Lisco State Aid Bridge

County Road over the North Platte River
0.6 Miles South of Lisco
Garden County, Nebraska
Total Length: 651 ft.
Roadway Width: 15 ft.
5-Span, 5-Panel, Pratt Pony Truss
TYPE: Rigid-connected Pratt pony truss
BUILT: 1927-28 by the Western Bridge and Construction Co
C003500105P
Lisco State Aid Bridge

Just months after completion of the Lewellen Bridge, the Nebraska Department of Public Works began designing another multiple-span truss over the North Platte River at Lisco. The Lisco Bridge differed from the Lewellen and Oshkosh structures in that it consisted of eight 80-foot spans. In October 1927 a contract for its construction was awarded to the Western Bridge and Construction Company for $47,600. Using steel fabricated by the Inland Steel Corporation, Western completed the structure during the relatively mild winter of 1927-28. Although originally part of the primary highway system, the Lisco Bridge now carries a county road. It, like the Lewellen Bridge, is distinguished as an important crossing of the Platte River and one of the last two intact multiple-span state aid truss bridges.

Lewellen State Aid Bridge

Lewellen State Aid Bridge County Road over the North Platte River
1 Mile South of Lewellen
Garden County, Nebraska
Total Length: 710 ft.
Roadway Width: 15 ft.
7-Span, 5-Panel, Pratt Pony Truss
TYPE: Rigid-connected Pratt pony truss
BUILT: 1926-27 by the Western Bridge and Construction Co.
C003505305P

The Garden County Commissioners first applied for state aid to build bridges over the North Platte River at Lewellen and Oshkosh in July 1916. After years of delay, the Oshkosh Bridge was finally erected in 1924-25. Early the next year the Nebraska Department of Public Works designed a structure for the Lewellen crossing. Like the Oshkosh Bridge, the Lewellen Bridge would be comprised of seven 100-foot, riveted Pratt pony trusses, supported by 50-foot-long, Bethlehem H-pile piers, encased in concrete.
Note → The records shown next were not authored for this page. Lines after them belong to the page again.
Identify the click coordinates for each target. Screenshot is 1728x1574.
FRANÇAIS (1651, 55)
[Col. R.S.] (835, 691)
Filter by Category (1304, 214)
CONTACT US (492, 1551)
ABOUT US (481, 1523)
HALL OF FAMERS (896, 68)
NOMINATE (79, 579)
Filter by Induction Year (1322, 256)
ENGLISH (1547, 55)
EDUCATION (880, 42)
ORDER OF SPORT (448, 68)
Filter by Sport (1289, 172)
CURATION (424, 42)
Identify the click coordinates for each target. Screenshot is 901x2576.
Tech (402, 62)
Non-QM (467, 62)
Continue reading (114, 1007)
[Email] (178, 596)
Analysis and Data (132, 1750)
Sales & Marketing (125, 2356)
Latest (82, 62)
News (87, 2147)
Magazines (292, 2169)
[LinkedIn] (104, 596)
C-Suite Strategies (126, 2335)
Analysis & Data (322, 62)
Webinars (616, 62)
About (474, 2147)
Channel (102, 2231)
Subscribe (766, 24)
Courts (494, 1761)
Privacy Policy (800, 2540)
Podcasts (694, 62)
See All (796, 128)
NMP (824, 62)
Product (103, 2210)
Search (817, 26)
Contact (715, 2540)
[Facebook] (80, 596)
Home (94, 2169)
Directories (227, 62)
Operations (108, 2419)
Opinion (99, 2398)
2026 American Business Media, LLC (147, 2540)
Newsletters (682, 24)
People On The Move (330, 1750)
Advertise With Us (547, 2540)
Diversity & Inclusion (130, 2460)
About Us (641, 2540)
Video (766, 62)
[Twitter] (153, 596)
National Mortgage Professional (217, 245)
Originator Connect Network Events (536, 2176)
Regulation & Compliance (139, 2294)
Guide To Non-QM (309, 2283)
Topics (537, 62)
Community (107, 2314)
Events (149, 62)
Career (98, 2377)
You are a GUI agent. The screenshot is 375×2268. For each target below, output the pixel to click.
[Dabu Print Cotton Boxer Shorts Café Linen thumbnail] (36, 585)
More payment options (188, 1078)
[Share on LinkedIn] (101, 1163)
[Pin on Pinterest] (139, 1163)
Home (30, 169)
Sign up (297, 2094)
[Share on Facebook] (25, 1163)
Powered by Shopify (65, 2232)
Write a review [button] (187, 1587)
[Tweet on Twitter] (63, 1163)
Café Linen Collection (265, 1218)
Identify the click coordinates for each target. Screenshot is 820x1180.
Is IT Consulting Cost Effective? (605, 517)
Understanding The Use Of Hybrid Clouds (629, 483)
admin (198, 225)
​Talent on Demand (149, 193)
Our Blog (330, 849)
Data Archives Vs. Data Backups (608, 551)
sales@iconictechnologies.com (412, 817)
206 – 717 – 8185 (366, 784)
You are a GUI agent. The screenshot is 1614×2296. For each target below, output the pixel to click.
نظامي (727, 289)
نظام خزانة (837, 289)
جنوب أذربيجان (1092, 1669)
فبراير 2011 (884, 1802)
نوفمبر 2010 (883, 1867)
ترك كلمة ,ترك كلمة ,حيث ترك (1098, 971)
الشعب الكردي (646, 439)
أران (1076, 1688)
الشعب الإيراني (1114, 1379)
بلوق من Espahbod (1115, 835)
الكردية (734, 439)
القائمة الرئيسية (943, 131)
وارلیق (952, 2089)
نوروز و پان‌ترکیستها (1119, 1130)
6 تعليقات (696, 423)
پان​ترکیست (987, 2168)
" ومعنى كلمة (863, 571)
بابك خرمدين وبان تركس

In April 1926 the county commissioners awarded a contract to build the bridge to the Western Bridge and Construction Company of Omaha. Western built the structure during the fall and winter of 1926-27 for $71,300. Although originally a state highway crossing, the Lewellen Bridge is now maintained by the county in essentially unchanged condition.

The Lewellen Bridge was one of eight state aid bridges designed by the state engineer's office using multiple-span Pratt pony trusses. With spans ranging from 60 to 100 feet, most were built in the mid-1920s, when the riveted long-span pony truss found its greatest acceptance in Nebraska. Of the three Garden County state aid bridges, two remain in original condition. In fact, the Lewellen and Lisco bridges are the only remaining intact examples of state aid pony trusses in Nebraska. (A third structure, the Platte River Bridge in Hall County, is made up of six spans salvaged from the Silver Creek State Aid Bridge.)The Lewellen Bridge is significant as a regionally important crossing of the North Platte River and as one of the last remaining structures from the state aid bridge program.